What you are asked to do:
Reply with one number only: the count of lines below that contain the word "height".

Dataset excerpts:
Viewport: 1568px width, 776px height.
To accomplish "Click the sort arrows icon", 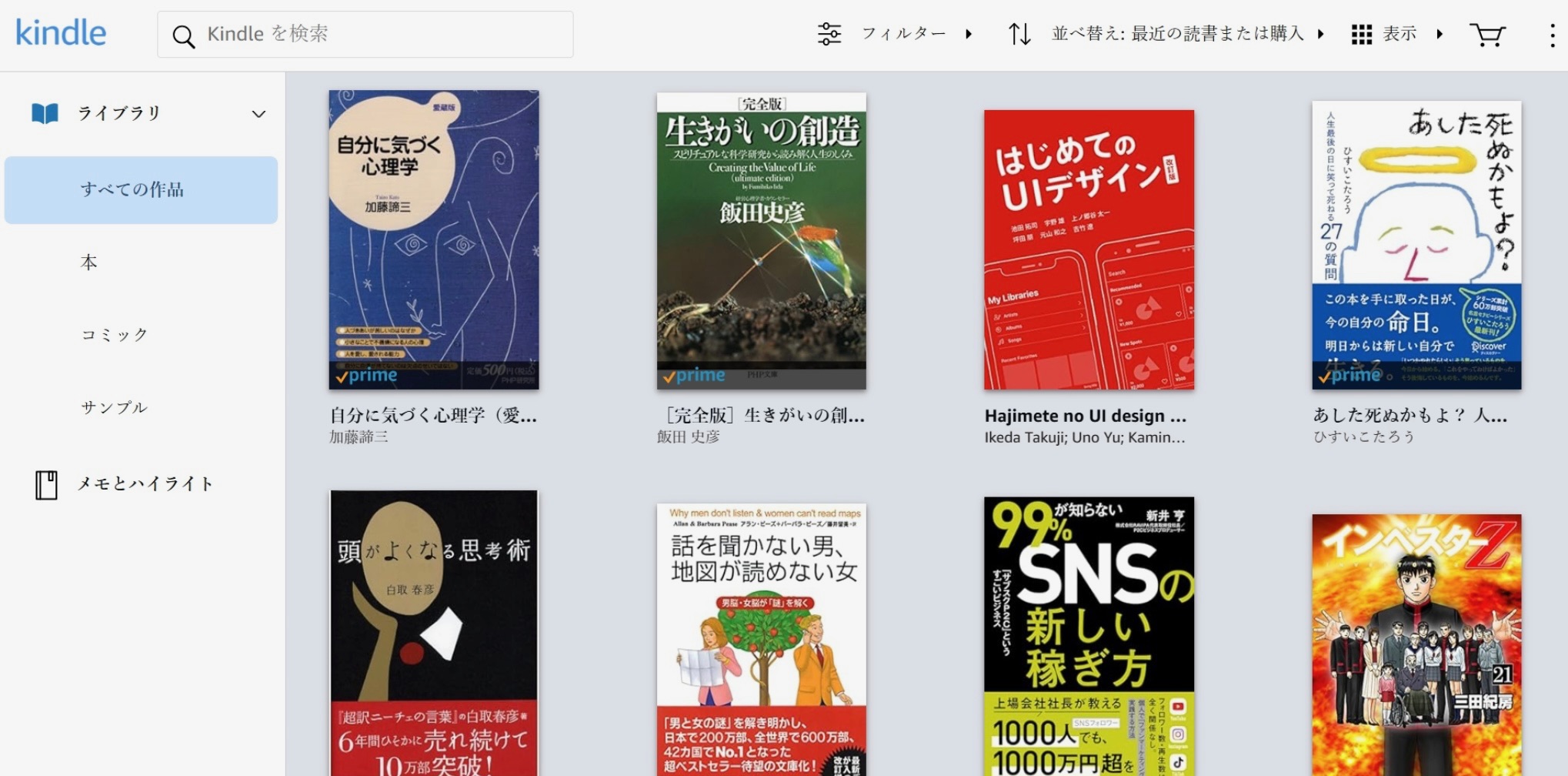I will (x=1019, y=34).
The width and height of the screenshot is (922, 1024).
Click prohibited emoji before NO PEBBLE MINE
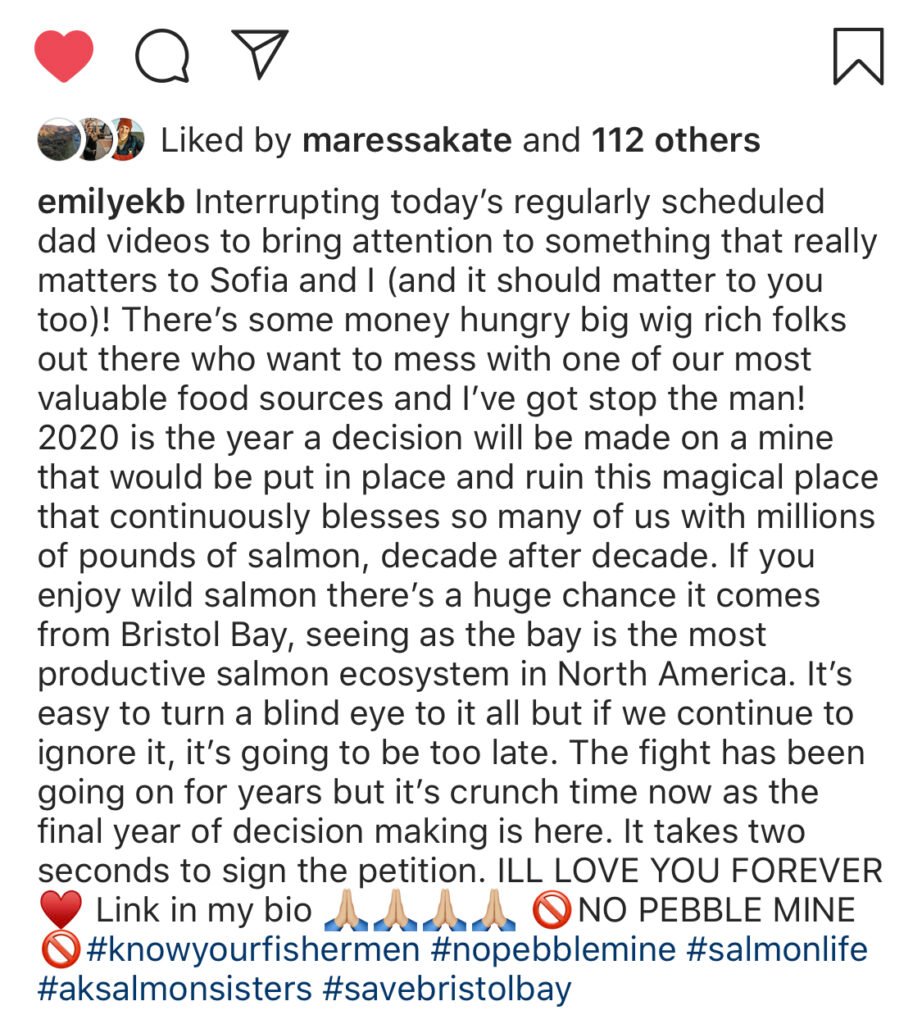pyautogui.click(x=553, y=911)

Answer space:
2